Foto de ilustración nomás

Los padres deberían explicar el origen de cada nombre, en un trámite que debería ser obligatorio

Un trámite que no se hace en ningún lugar del mundo pero que no estaría mal imponerlo en la Argentina es el de la justificación de nombres propios. Cada vez que un padre inscriba a su hijo en el Registro Civil, debería expresar por qué lo eligió, de dónde lo sacó, qué lo lleva a designar a su párvulo de esa manera y no de otra distinta.
Cuando alguien tiene un perro y llegan amigos, lo primero que hacen es preguntarle cómo se llama. El tipo dice:
—Tobi, le he puesto Tobi.
—¿Por qué?
—Porque así se llamaba un perro de mi abuelo.
Si hay razones para los nombres de los perros, cuánto más para los de los hijos a quienes no se les pone cualquier cosa, como de casualidad. Nadie le dice al encargado del Registro Civil:
—Pongalé cualquiera, me da lo mismo.
Hay gente que pretende que el hijo se llame de forma insólita para que el día de mañana un John Kalvin Salvatierra sea casi un extranjero en su tierra, otros los llaman como los indios tehuelches, o les ponen siglas raras. Al parecer la moda es que los niños no se llamen como nadie conocido. Por eso también se eligen adjetivos y hasta hay quienes anotan a sus críos con sustantivos comunes.
Por eso, ahora que el Estado acepta cualquier nombre y al fin los argentinos se liberaron del santoral como única fuente de inspiración, habría que pedir a los padres que digan qué los llevó a elegir como nombre de una chica, pongamos “Mesa”. ¿Es una sigla de algo o le quería poner mesa como el mueble?
Sería algo así como la impresión digital del nombre. Uno diría, pongalé:
—Me llamo Adán, pero no como el de la Biblia, sino porque es la sigla de mi padre, que se llama Alberto Daniel Artaza Nores.
—¿Cómo lo sabes?
—Lo dice en el documento de identidad: "Adán, como las siglas de su padre".
Hasta sería más fácil la identificación en la policía, porque un Juan no sería igual a otro Juan, lo mismo que un Alberto, un Brayan o una Dayana.
Hasta se podría tercerizar la imposición de nombres. Una oficina anexa al Registro Civil, ayudaría a los padres a justificar el nombre que le van a endilgar al niño.
—Con la madre hemos pensado en que se podría llamar Elkin.
—Muy buen nombre. Significa "Dios crea" o "Dios ha adquirido", pero también podría traducirse como "pequeño El (o Dios)" o "hijo de Elías".

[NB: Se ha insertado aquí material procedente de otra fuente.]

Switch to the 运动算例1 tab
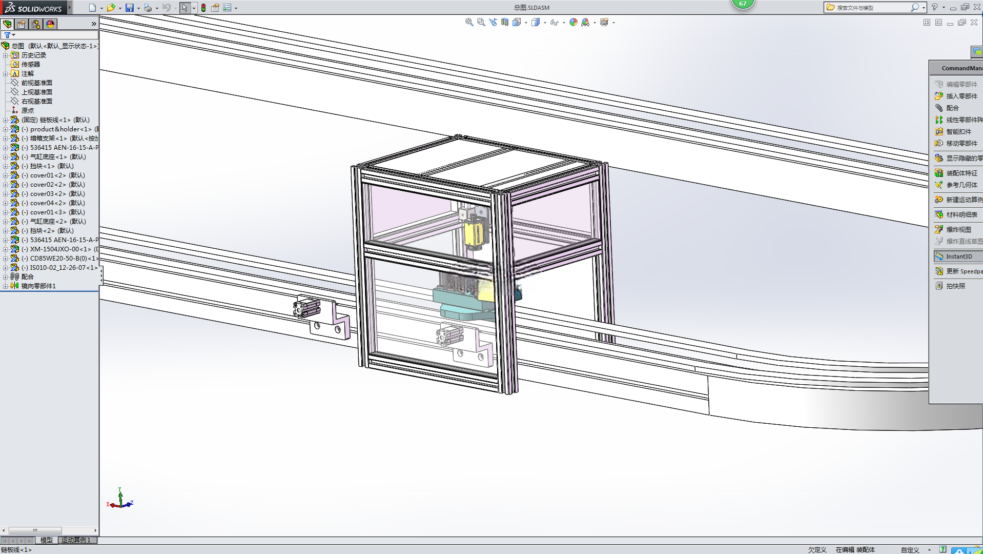click(76, 540)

—No nos gusta la explicación.
—¿Entonces cómo lo van a justificar?
—Vamos a decir que lo hemos oído en una telenovela colombiana.
—No puede, del archivo me avisan que ese argumento ya está usado.
Casos así se darían todos los días y serían la excusa perfecta, no solamente para recaudar más con sellados, estampillados, trámites, firmas, sino también para tener otra oficina con empleados del Estado, haciendo lo que mejor sabe hacer la burocracia: molestar con naderías.
Si el día de mañana cometiera un delito, para la policía sería más fácil identificarlo entre todos los que se llamen igual.
Ideas como esta se me ocurren prácticamente día por medio, así que no le voy a cobrar nada amigo. Lleve nomás.
Juan Manuel Aragón
Viernes 1 de mayo del 2026, en San Lorenzo. Abrigando la mañana.